> [Données des éléments et positions du texte]:
==================================================

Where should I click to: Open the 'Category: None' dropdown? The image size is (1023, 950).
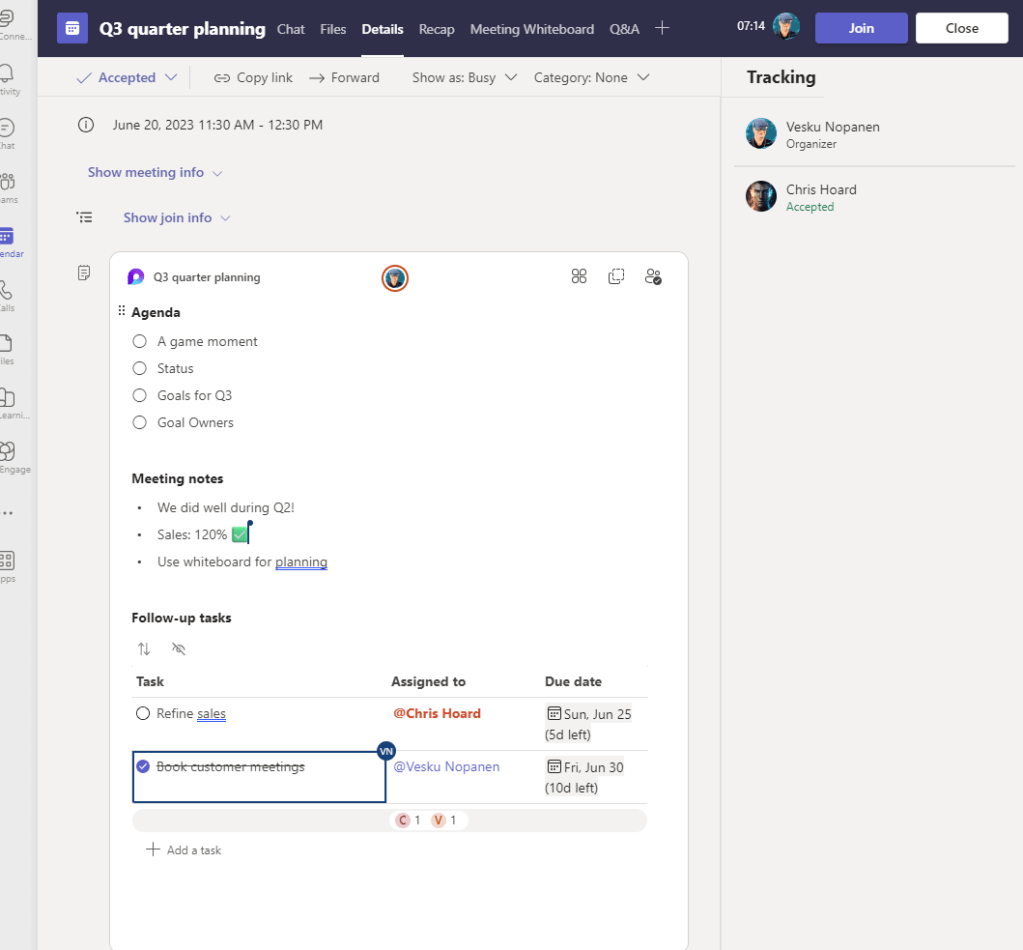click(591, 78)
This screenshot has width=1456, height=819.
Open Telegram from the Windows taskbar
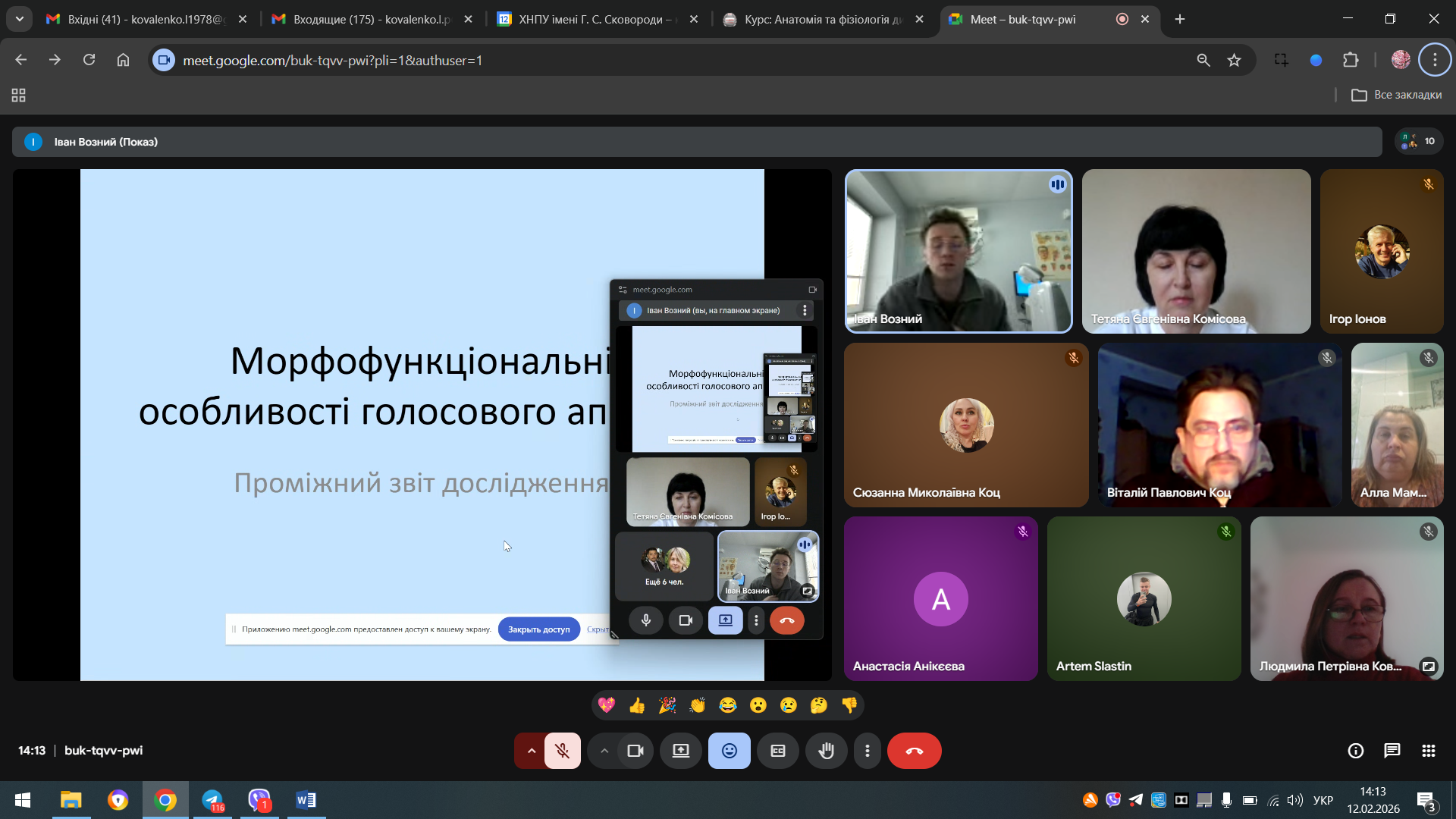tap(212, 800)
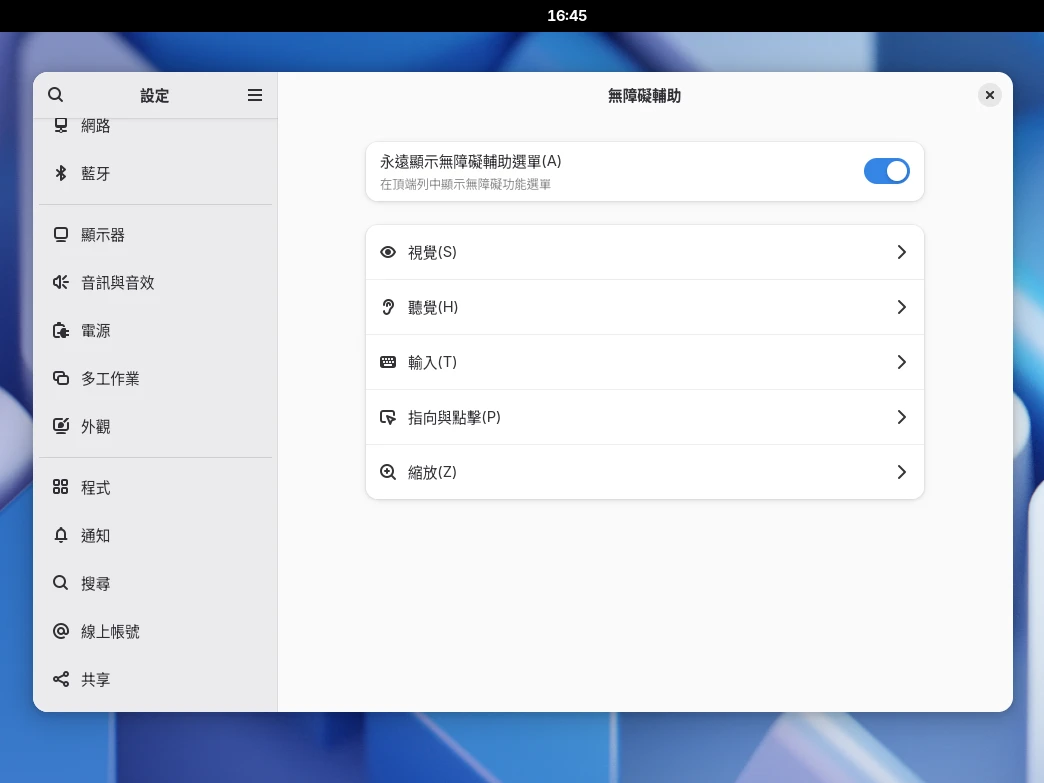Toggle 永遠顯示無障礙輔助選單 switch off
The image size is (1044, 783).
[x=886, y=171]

==================================================

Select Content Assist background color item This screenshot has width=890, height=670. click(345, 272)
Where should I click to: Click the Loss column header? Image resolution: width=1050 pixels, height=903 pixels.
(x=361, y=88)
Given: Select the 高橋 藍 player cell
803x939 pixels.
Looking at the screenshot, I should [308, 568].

==================================================

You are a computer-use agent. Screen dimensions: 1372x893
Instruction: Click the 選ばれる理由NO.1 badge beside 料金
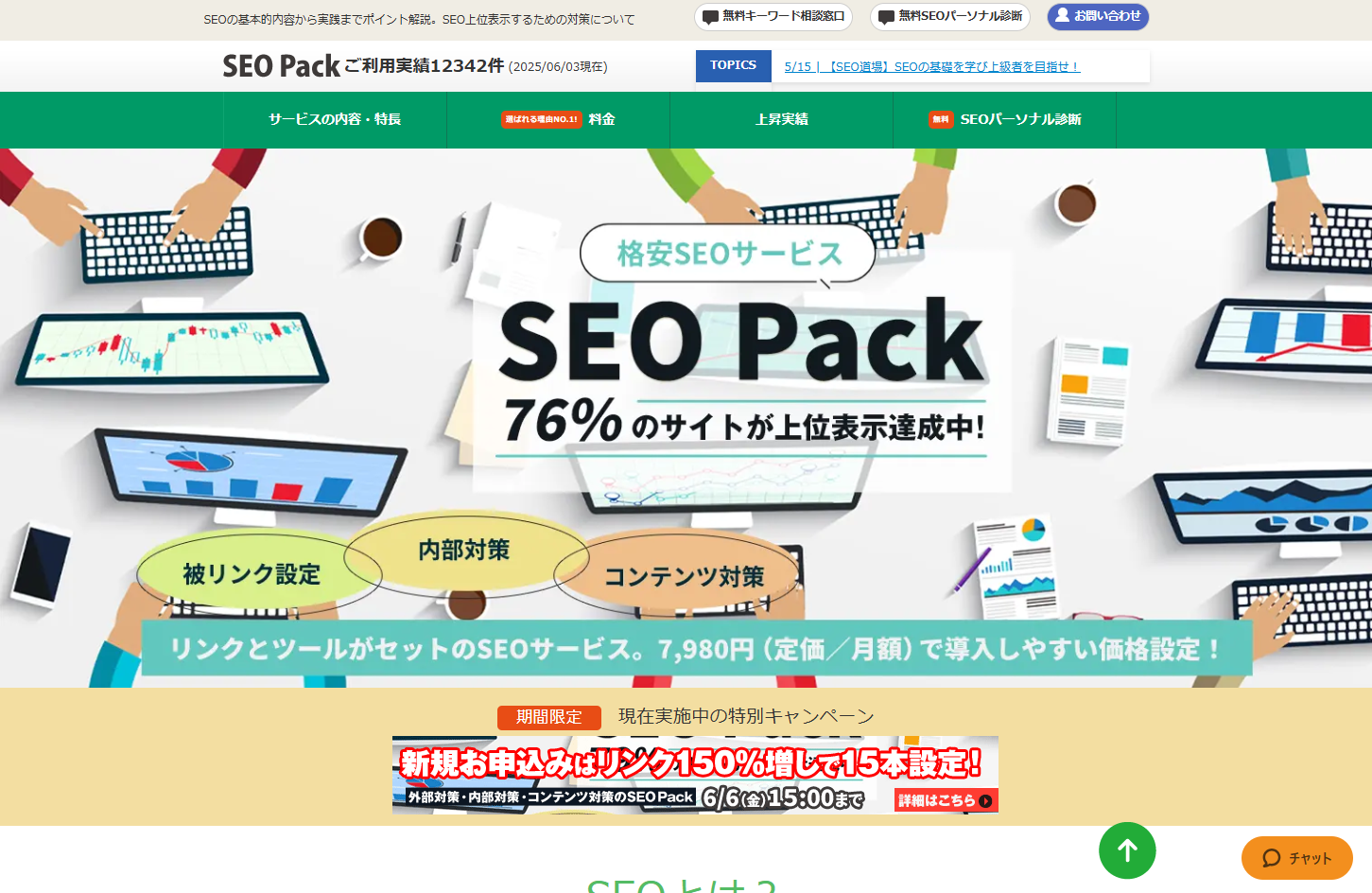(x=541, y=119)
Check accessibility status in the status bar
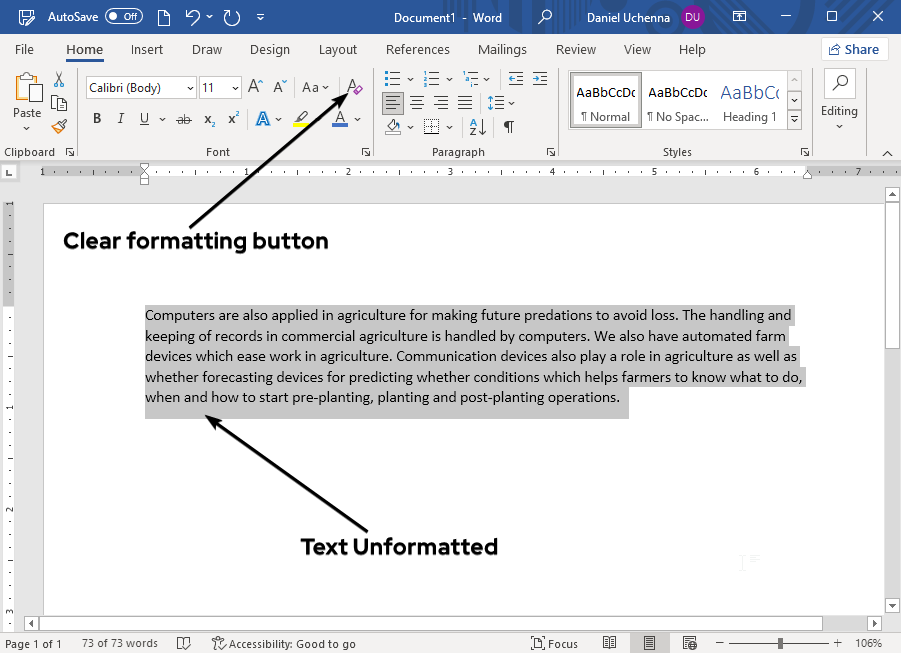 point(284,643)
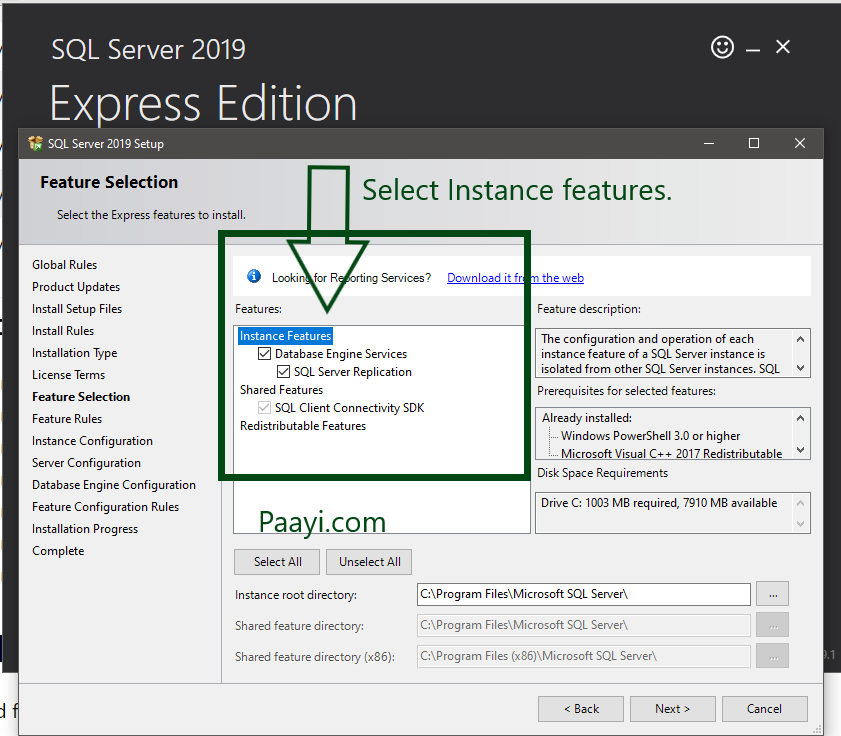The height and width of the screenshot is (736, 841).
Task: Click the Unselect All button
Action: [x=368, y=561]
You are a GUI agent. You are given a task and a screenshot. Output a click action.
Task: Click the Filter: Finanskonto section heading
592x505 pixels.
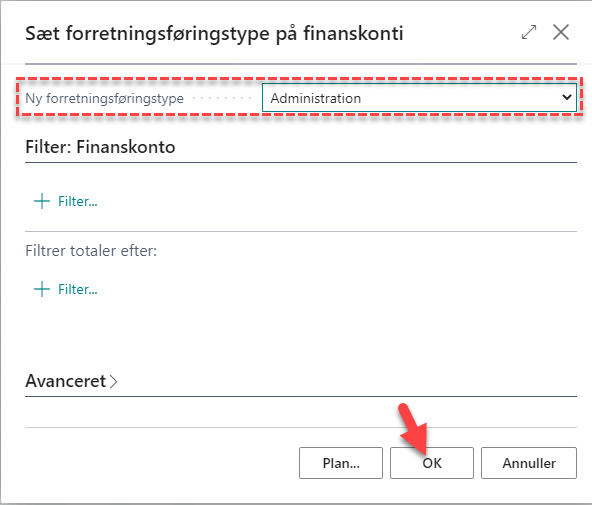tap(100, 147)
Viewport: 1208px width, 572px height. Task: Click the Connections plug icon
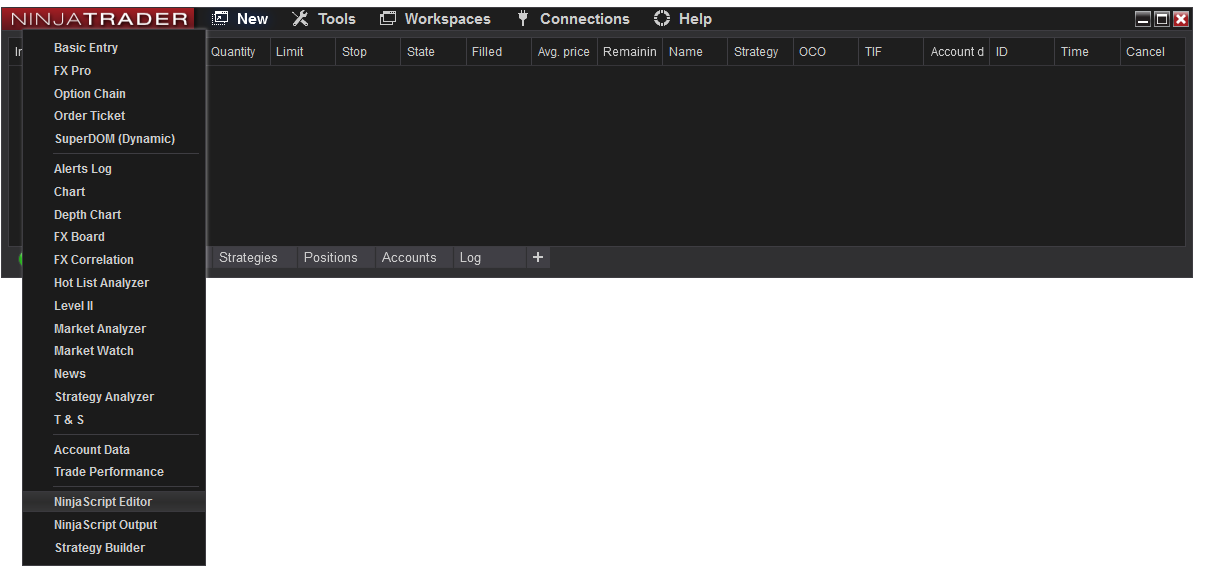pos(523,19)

==================================================

> [Consignes et exigences]: Présentez sous forme de liste numérotée les lignes du listing, de celle qui contient « Select Content Assist » jusqu'à celle qui contient « Looking at the », ces deux lignes comprises. Omettez les lignes vides.

> [Solution du problème]:
1. Select Content Assist background color item This screenshot has width=890, height=670. click(345, 272)
2. Where should I click to: Click the Loss column header? Image resolution: width=1050 pixels, height=903 pixels.
3. (x=361, y=88)
4. Given: Select the 高橋 藍 player cell
5. 803x939 pixels.
6. Looking at the screenshot, I should [308, 568].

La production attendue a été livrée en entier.